By Mel Cooke——-
Research into Jamaican culture by the late Dr Olive Lewin, OJ, is well known, but her role in the formation of the Jamaica Memory Bank maybe less so by the general public.
Bernard Jankee, director, Jamaica Memory Bank/African CaribbeanInstitute of Jamaica (ACIJ), told The Sunday Gleaner that “the project was established under her directorship”.
“It (the Jamaica Memory Bank) is an oral history project which sought, and still does, to document an oral history through eyes of people who lived that history,” Jankee said.
“In her work, Lewin was collecting personal histories from persons “from all walks of life, the length and breadth of Jamaica. A social history, so to speak”.

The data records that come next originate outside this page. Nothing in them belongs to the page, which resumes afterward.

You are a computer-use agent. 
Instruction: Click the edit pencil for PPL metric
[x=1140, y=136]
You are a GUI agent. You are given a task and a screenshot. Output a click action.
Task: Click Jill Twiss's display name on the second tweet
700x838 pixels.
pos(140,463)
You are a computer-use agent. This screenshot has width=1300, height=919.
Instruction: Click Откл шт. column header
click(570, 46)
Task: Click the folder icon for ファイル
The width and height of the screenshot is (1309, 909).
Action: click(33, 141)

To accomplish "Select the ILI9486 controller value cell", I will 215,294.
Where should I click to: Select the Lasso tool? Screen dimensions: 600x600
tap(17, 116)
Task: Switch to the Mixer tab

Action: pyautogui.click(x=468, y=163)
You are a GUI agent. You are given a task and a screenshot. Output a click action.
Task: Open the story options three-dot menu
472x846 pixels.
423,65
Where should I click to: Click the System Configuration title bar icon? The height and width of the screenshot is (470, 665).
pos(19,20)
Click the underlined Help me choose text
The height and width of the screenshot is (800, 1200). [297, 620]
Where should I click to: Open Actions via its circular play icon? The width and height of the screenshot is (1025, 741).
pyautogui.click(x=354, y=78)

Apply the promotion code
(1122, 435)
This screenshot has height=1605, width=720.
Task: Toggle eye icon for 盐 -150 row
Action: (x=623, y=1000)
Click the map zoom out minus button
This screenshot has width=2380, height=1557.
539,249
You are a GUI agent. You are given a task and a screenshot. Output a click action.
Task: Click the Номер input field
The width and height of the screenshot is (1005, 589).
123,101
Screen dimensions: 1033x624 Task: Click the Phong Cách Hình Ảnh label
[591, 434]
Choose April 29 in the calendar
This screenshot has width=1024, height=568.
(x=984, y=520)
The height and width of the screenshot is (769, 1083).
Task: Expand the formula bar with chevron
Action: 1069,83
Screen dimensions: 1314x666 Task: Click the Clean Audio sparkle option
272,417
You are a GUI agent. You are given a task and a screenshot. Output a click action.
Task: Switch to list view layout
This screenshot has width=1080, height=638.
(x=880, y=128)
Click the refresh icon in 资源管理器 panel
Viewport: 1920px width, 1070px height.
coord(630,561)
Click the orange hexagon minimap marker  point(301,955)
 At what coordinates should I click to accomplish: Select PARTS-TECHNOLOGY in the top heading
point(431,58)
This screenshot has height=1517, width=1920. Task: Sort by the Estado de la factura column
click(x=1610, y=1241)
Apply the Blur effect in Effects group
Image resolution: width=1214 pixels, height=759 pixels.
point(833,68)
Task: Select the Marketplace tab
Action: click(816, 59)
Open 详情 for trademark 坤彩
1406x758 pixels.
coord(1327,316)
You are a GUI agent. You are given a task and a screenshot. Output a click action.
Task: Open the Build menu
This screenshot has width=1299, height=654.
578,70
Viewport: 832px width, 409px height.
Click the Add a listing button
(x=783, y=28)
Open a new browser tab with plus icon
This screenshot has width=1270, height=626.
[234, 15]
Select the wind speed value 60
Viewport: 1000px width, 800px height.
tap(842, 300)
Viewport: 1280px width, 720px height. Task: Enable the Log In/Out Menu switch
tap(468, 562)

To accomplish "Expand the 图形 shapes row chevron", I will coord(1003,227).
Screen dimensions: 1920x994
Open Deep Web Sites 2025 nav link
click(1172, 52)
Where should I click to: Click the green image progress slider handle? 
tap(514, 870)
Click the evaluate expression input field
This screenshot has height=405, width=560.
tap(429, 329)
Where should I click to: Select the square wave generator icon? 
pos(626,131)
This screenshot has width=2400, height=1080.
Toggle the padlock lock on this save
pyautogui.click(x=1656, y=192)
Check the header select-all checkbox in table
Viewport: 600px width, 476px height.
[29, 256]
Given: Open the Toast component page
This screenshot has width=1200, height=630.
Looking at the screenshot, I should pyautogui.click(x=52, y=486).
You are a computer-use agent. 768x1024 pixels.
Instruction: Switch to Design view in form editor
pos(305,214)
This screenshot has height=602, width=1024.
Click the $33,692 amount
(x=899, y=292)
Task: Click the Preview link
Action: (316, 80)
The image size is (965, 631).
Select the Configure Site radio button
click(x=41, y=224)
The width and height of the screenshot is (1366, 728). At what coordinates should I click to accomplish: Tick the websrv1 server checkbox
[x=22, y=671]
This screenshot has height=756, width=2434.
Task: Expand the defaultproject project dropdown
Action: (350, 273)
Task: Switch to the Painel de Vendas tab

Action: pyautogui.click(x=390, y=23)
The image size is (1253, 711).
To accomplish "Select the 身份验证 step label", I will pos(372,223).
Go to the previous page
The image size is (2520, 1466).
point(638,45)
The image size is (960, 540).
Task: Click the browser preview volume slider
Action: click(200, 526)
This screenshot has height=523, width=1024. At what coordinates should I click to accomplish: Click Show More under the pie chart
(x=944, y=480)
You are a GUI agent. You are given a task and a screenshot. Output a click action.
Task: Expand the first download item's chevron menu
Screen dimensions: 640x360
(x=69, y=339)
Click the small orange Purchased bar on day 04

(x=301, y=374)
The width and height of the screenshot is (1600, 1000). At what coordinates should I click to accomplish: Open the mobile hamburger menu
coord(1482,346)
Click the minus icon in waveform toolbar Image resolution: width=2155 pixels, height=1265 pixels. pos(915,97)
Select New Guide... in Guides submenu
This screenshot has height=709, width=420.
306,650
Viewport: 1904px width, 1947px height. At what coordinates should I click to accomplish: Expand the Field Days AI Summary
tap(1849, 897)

According to Jankee, “this database led to the Jamaica Memory Bank – and still continues”.
In the 1980s, Lewin was a member of Council of the Institute of Jamaica, the government organisation responsible for culture in Jamaica and under which the ACIJ/Jamaica Memory Bank falls.
The council performs the duties of a board of directors for the Institute of Jamaica.
Jankee said “her contribution had to do with the research and documentation she did with the extensive collection of folk music, starting from the 1960s when she was appointed as a research officer by the Government and continued to the 1990s. For 30-odd years, she was involved in critical work”.
Jankee pointed out that at the time Lewin started her research, such work was sporadic and often conducted by foreigners into their specific areas of interest. So “this type of extensive documentation of our culture did not start until she started doing it. And that set the stage. She was operating in virgin territory, so to speak. She had to literally scour the island to find out where these cultural treasures existed”.
WAS A PIONEER
However, Jankee pointed out that there are persons like Marjorie Whylie who have done this type of documentation as well.
“In all fairness, she (Lewin) was not the only person doing this work,” Jankee said, although adding that “she certainly was a pioneer and set the stage for this type of work to continue”.
And continuing Lewin’s work is a way of honouring her.
“Perhaps the greatest honour we can pay her is to continue the work she started and keep doing it,” Jankee said, emphasising “the importance of this (research) to our own national psyche, continuing the work for current and future generations”.
“We will miss her for the tremendous contribution she has made,” Jankee said.